TEXTE À LIRE>
%%

En tant que mère, le regard que porte notre enfant sur nous importe beaucoup. Et il se peut que nous soyons confrontées un jour à la fameuse question : « maman, pourquoi tu es grosse ?« . Ou que notre enfant ne veuille plus que l’on aille le chercher à l’école parce que ses petits camarades se sont moqué.e.s de notre apparence physique. Aujourd’hui, on fait un point sur la question et vous donnons tous nos conseils pour dédramatiser et surtout, avoir les bons mots pour expliquer.
« Quand tu viens me chercher, les autres se moquent de moi parce que t’es grosse »
Alexa, 36 ans et mère d’une petite fille, s’est confiée à Magicmaman.com. Elle raconte :
« Elle ne m’avait jamais fait de réflexions avant. Et ce mercredi midi là, elle m’a demandé de ne pas l’attendre devant les grilles de l’école. Lorsque j’ai demandé pourquoi à ma fille de 7 ans, elle m’a répondu : « Quand tu viens me chercher, les autres se moquent de moi parce que t’es grosse. »
Le choc, la honte et la tristesse ont envahi Alexa. Et on la comprend. Mais cela nous fait surtout pointer du doigt la grossophobie qui envahit même les cours d’écoles primaires. Comme l’explique la psychologue, psychothérapeute et présidente du GROS, Sylvie Benkemoun :
« On sait que la grossophobie existe chez les enfants dès 3 ans. Il me semble important d’évoquer à la fois ce climat, ces réflexions banalisées et cette auto-disqualification des personnes obèses qui peuvent légitimer les préjugés chez les enfants. Souvent, c’est le parent qui craint que son enfant ait honte. C’est d’ailleurs un motif courant de demande d’amaigrissement chez les femmes obèses désirant un enfant. Mais je sais que cette honte existe chez certains enfants. Le mimétisme avec ce qu’ils peuvent entendre est fort. »

%%

Entrées du jeu de données stocké
%%

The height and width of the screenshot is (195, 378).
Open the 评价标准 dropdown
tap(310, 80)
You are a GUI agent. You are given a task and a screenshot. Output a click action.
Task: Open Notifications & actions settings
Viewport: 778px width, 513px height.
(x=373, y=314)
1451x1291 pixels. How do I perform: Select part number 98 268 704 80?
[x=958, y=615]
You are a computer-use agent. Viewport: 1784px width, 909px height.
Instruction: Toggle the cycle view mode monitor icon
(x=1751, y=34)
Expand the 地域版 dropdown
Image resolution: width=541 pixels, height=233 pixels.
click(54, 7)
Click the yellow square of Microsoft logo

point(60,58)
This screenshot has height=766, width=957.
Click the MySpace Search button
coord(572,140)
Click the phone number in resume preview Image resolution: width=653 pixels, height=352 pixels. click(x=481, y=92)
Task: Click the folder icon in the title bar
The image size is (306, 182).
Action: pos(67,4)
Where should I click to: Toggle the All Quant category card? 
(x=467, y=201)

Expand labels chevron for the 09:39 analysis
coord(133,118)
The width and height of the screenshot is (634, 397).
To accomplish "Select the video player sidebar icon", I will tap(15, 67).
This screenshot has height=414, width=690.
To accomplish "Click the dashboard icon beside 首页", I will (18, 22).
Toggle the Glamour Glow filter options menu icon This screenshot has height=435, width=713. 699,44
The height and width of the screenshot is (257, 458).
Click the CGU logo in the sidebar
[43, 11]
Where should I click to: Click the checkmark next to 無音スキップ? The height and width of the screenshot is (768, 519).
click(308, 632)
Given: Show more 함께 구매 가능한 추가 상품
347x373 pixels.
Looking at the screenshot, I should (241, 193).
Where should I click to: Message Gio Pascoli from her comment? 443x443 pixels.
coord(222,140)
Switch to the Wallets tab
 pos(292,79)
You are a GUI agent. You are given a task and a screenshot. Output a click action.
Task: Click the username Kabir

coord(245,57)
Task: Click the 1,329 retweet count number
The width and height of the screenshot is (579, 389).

%%

TÂCHE DEMANDÉE A> Recopiez mot pour mot le passage du texte compris entre « En tant que » et « mots pour expliquer. », ces deux passages inclus.
TÂCHE DEMANDÉE B> D'après le texte, à partir de quel âge la grossophobie existe-t-elle chez les enfants selon Sylvie Benkemoun ?

ZONE DE RÉPONSE A>
En tant que mère, le regard que porte notre enfant sur nous importe beaucoup. Et il se peut que nous soyons confrontées un jour à la fameuse question : « maman, pourquoi tu es grosse ?« . Ou que notre enfant ne veuille plus que l’on aille le chercher à l’école parce que ses petits camarades se sont moqué.e.s de notre apparence physique. Aujourd’hui, on fait un point sur la question et vous donnons tous nos conseils pour dédramatiser et surtout, avoir les bons mots pour expliquer.

ZONE DE RÉPONSE B> Dès 3 ans.